Five white women on sofas reading bell hooks, sipping Fair Trade tea, and trying to get to grips with the message.

-

A group hear directly from sanctuary-seekers, including a woman from Zimbabwe who has started an African Women’s Empowerment Forum. The microphone is far from the table so I offer to click her powerpoint slides.

-

Nothing actually comes in totally opposing pairs: left and right have forward and back, peace and war have careful friendship and non-physical conflict, male and female have intersexed. The ability of some to move from one end of a spectrum to another does not automatically make the spectrum into a binary.

-

My shoes, my watch, my deodorant: things which belong to feminine me, and yet were sold as “men’s”.

-

Rejecting treatment is hard to do, when you’ve been told all your life that hospitals cure things. Sometimes, though, the treatment is worse than the disease, and it’s better to stop stressing and to take the medical professionals out of what should be your private life.
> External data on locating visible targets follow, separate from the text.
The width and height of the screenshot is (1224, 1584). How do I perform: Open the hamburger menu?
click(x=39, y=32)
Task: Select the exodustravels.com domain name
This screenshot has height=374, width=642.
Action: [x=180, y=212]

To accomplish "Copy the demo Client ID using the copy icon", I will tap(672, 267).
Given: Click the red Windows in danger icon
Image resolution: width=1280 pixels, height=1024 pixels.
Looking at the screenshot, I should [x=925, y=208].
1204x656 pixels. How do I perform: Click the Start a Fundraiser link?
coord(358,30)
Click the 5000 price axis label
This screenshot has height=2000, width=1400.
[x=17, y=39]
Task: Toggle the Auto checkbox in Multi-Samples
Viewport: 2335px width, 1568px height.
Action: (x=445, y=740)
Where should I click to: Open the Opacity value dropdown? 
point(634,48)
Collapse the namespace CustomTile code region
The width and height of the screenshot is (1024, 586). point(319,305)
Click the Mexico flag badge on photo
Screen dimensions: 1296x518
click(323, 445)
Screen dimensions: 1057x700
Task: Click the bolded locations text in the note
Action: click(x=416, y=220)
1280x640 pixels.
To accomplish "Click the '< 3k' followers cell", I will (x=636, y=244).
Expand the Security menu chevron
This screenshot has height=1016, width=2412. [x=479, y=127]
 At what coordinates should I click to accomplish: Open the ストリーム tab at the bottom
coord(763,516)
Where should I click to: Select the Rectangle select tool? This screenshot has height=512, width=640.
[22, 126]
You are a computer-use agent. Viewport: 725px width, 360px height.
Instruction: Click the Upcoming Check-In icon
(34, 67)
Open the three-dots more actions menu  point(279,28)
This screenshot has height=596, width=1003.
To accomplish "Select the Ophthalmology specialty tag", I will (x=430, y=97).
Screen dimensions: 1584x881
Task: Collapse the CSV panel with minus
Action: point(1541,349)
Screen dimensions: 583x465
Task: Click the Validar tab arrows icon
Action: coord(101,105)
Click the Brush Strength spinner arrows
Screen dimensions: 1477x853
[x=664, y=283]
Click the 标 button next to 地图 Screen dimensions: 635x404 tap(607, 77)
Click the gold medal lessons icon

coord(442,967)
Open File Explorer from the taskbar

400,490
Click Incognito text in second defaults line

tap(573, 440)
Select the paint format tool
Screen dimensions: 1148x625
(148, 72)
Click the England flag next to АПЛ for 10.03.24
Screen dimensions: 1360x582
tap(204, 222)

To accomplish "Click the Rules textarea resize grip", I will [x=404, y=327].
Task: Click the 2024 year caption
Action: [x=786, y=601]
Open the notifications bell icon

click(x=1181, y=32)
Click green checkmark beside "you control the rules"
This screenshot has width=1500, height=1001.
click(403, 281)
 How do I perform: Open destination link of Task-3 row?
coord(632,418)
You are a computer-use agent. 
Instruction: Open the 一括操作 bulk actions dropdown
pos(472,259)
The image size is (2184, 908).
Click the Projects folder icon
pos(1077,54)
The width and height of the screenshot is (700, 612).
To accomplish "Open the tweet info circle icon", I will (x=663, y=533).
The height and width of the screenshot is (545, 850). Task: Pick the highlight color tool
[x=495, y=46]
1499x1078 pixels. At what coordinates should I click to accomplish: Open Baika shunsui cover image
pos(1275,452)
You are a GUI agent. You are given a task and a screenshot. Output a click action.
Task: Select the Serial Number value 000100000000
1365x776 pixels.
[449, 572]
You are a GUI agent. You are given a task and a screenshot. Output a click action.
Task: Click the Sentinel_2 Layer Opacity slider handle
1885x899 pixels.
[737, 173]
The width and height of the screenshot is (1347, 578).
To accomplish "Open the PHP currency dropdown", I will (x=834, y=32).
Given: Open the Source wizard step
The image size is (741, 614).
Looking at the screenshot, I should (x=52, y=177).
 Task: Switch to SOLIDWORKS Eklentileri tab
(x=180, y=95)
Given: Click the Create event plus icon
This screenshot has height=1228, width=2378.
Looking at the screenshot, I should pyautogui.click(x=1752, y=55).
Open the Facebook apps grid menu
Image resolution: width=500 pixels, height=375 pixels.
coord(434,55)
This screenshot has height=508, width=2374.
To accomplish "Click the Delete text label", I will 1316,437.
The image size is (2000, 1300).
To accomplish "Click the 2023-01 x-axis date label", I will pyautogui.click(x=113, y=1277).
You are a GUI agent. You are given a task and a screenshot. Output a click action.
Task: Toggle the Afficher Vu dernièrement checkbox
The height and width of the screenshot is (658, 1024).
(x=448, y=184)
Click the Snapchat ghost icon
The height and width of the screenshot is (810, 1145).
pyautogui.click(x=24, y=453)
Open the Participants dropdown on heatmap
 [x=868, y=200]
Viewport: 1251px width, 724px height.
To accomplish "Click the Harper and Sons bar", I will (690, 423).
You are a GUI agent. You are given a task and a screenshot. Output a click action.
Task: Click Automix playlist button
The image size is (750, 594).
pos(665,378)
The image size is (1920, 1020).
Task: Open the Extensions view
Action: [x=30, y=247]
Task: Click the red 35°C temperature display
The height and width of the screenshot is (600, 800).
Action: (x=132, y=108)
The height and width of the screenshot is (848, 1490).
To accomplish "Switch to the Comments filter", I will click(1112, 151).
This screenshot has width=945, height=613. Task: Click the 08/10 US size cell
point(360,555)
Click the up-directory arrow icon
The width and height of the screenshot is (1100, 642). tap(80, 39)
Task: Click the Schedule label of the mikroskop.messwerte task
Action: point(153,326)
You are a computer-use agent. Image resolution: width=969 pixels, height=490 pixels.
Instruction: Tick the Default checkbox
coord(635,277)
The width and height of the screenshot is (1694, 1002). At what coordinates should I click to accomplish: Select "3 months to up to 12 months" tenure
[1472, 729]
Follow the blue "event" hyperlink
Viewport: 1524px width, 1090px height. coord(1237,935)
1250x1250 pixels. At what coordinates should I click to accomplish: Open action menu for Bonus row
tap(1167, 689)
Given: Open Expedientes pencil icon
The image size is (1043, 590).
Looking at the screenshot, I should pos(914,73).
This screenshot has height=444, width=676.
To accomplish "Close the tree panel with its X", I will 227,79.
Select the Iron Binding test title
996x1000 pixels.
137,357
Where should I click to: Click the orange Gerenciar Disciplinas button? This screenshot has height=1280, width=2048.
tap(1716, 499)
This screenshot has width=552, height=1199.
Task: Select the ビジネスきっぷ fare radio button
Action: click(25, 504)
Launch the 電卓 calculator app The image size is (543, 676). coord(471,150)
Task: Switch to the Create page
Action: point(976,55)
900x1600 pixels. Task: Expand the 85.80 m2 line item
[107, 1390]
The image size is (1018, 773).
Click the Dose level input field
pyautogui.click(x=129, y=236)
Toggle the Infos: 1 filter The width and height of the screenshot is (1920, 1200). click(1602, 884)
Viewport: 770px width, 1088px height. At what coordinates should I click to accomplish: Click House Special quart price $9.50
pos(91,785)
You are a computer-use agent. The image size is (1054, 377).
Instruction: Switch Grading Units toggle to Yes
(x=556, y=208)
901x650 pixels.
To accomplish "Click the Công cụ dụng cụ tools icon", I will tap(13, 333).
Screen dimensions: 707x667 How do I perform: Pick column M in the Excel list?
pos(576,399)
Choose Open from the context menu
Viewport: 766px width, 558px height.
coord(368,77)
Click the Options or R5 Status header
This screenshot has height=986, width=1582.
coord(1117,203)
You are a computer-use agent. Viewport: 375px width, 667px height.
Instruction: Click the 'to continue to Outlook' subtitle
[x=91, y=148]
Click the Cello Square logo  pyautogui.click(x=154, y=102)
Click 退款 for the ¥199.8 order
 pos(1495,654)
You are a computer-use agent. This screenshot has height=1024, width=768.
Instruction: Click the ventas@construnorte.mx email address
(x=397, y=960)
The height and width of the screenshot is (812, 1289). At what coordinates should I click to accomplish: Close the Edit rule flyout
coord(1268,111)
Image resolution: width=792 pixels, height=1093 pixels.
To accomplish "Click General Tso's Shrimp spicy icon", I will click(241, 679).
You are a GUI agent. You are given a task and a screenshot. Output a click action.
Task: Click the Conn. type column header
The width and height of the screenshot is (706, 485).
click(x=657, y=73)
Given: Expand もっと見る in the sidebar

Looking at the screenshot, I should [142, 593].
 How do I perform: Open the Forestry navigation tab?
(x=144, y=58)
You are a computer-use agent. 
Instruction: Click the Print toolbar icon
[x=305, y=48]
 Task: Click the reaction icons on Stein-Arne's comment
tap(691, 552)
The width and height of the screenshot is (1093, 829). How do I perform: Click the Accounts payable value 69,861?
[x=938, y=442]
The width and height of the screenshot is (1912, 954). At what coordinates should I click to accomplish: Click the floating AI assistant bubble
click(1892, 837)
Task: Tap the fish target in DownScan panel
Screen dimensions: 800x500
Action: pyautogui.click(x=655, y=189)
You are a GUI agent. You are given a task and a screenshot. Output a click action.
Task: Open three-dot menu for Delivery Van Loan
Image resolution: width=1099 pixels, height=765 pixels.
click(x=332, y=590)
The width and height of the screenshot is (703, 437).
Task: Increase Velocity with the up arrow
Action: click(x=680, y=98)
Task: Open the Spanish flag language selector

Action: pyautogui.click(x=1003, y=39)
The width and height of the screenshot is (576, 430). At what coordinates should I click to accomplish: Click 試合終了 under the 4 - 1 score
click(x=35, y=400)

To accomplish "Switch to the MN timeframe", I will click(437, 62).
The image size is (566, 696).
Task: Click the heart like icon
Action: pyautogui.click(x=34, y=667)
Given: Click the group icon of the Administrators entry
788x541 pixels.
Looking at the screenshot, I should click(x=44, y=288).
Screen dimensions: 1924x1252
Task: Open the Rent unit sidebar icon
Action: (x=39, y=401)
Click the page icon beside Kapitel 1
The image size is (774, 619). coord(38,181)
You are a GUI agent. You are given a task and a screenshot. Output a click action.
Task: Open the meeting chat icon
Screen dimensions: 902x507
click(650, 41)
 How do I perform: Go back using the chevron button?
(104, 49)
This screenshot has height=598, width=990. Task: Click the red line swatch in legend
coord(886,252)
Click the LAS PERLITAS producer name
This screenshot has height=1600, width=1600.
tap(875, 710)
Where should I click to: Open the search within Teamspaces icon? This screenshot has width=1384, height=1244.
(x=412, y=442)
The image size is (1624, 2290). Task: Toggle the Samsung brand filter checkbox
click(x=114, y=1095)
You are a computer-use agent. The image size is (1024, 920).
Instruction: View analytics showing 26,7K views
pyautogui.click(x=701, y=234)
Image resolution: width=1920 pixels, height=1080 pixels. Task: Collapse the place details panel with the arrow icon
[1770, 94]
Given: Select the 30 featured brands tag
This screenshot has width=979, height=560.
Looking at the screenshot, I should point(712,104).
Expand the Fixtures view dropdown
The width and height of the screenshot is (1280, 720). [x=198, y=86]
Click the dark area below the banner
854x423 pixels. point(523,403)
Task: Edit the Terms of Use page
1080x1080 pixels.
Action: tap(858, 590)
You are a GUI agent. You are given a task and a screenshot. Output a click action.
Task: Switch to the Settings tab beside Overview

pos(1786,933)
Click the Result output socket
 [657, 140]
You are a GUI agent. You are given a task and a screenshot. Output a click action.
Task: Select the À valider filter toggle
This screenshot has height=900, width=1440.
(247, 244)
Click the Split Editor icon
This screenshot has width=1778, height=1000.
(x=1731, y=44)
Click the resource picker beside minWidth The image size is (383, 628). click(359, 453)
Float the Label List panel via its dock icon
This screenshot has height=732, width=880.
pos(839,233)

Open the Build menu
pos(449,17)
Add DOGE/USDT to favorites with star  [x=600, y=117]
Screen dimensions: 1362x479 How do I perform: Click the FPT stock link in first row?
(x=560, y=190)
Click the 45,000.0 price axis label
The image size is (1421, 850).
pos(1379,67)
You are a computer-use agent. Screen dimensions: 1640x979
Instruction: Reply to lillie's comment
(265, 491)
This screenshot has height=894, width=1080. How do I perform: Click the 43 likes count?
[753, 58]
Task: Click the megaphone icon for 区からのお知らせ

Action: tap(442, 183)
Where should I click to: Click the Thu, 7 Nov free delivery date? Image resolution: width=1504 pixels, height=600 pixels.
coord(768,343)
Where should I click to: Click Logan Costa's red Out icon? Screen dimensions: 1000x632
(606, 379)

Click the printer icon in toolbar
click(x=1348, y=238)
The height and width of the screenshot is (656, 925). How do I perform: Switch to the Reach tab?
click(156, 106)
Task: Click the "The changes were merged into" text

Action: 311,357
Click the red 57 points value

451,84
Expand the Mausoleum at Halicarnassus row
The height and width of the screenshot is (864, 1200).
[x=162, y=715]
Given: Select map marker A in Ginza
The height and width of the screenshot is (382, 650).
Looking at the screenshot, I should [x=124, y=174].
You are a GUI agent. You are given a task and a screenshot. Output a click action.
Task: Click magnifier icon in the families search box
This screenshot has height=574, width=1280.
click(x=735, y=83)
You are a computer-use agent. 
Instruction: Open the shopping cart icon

Having turned down two courses of possible but not certain long-term treatment for a condition which only bothers me occasionally and has an acceptable cure-for-symptom which doesn’t involve anything invasive or causing myself pain every day, I feel like some of my agency has been restored.

-

A conversation with a friend about being annoyed with one’s body when it goes wrong reminds me that I let go of that a long time ago, when I have PVFS if not before. I don’t have energy for it.

-

Standing in the university corridor – polished wood-block floor, cream painted walls covered in boards covered in pinned-up papers, the slight hum of desktops behind closed office doors – and reading one of those papers. At the very top of the list (my name is early in the alphabet) the pass-list announces that I have a First Class degree.